Search engine marketing agency Covario released its third-quarter 2012 Global Paid Search Spend Analysis Thursday, revealing that its enterprise, consumer electronics and retail clients spent 33% more during the three months ending Sept. 30 compared with the year-ago quarter.
The cost per click for paid-search ads in Q3 2012 widely fluctuated per engine. For the second consecutive quarter, advertisers witnessed 6% inflation in keyword prices, according to the report. On Google in the quarter, CPCs averaged $1.41, up 8% year-over-year and 7% sequentially. The Bing-Yahoo network averaged $1.08, falling 10% year-over-year and 4% sequentially. Baidu came in at $0.19, rising 10% year-over-year and falling 4% sequentially. Finally, Yandex's CPC averaged $0.55, rising 13% year-over-year and falling 11% sequentially.
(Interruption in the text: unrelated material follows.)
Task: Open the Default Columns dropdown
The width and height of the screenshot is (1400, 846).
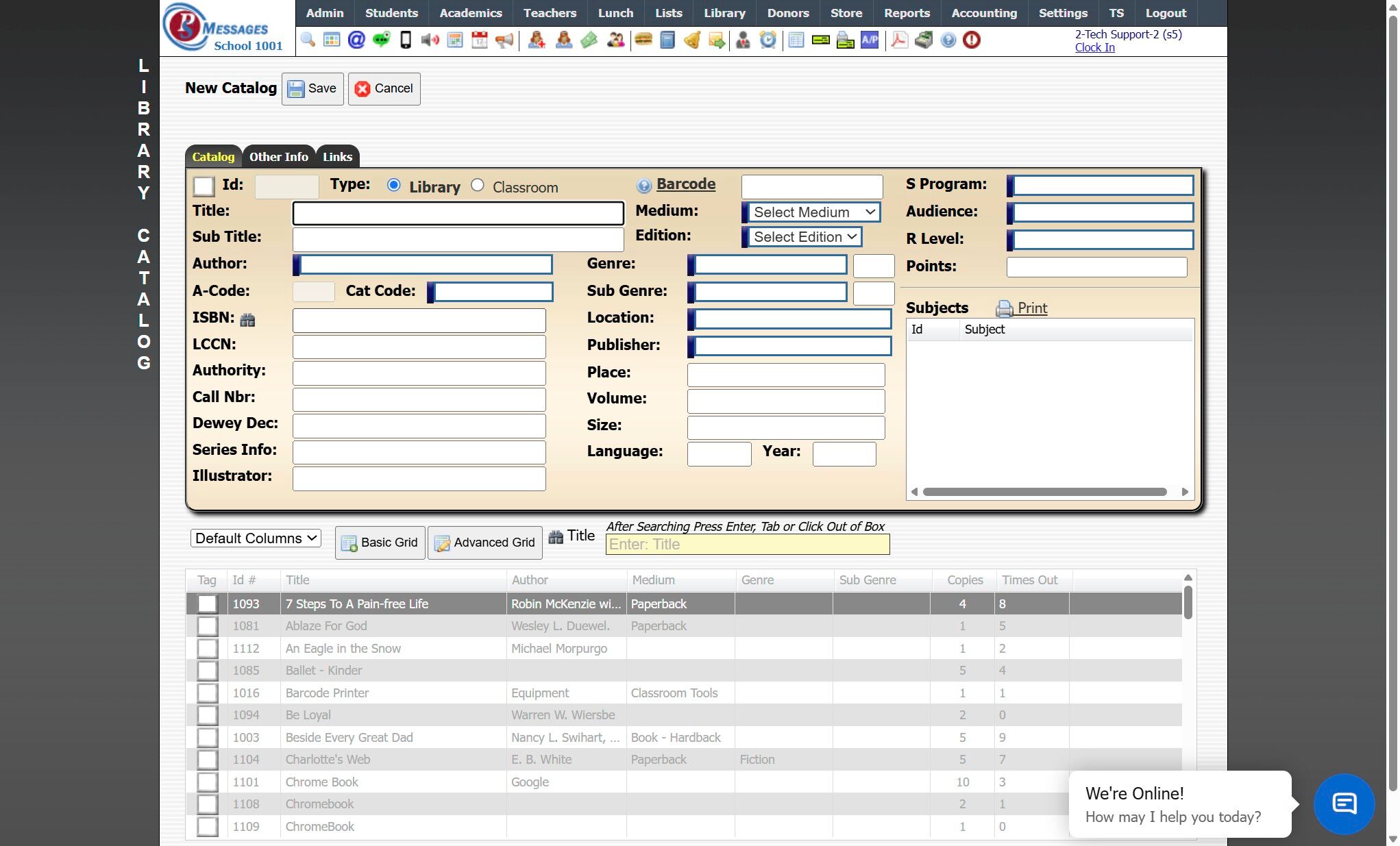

Global investments vary per region and engine. Among Covario's clients, Google held 87% of the paid-search spend market share. Advertisers spent 34% more on Google in the third quarter compared with a year ago, and 8% sequentially. The Yahoo-Bing Network took 10% global market share. Marketers spent 25% more in the quarter on paid-search ads compared with the year-ago quarter, and 5% more sequentially.
The healthiest gains in Q3 and Q4 2012 remain in the Americas. Marketers in the Americas led by the U.S. and Canada spent 39% more year-on-year and 7% sequentially. Investments should rise in Q4 between 18% and 20%, according to the report.
The uncertain economic recovery in Europe slowed increases to about 10% compared with the year-ago quarter, and 1% sequentially, prompting Covario to reduce its paid-search spend growth forecast to 5% and 10% for the region.
In Asia-Pacific, marketers spent 45% more in the quarter, while sequential growth fell to 7%. Covario also lowered its annualized forecast for the region to between 35% and 40% growth.
Baidu -- China's leading search engine with 80% market share -- saw media spend on its paid-search platform rise about 55% compared with the year-ago quarter, but sequentially investments fell 20%. Covario estimates Baidu still accounted for about 5% of global paid-search spend, accounting for about 26% of the world’s clicks.
Mobile devices had a 90% year-over-year and 17% sequential lift in the quarter. The cost-per-click for tablets rose 1 percentage point in Q3 compared with desktop CPCs, while keyword pricing for smartphones hovered around 63% of desktop CPCs, according to the report.
Covario attributes "the rise in tablet CPCs to Google’s advertising default opt-in to desktops and tablets, plus a higher degree of user engagement, content consumption, and consumer purchase affinity on the tablet platform."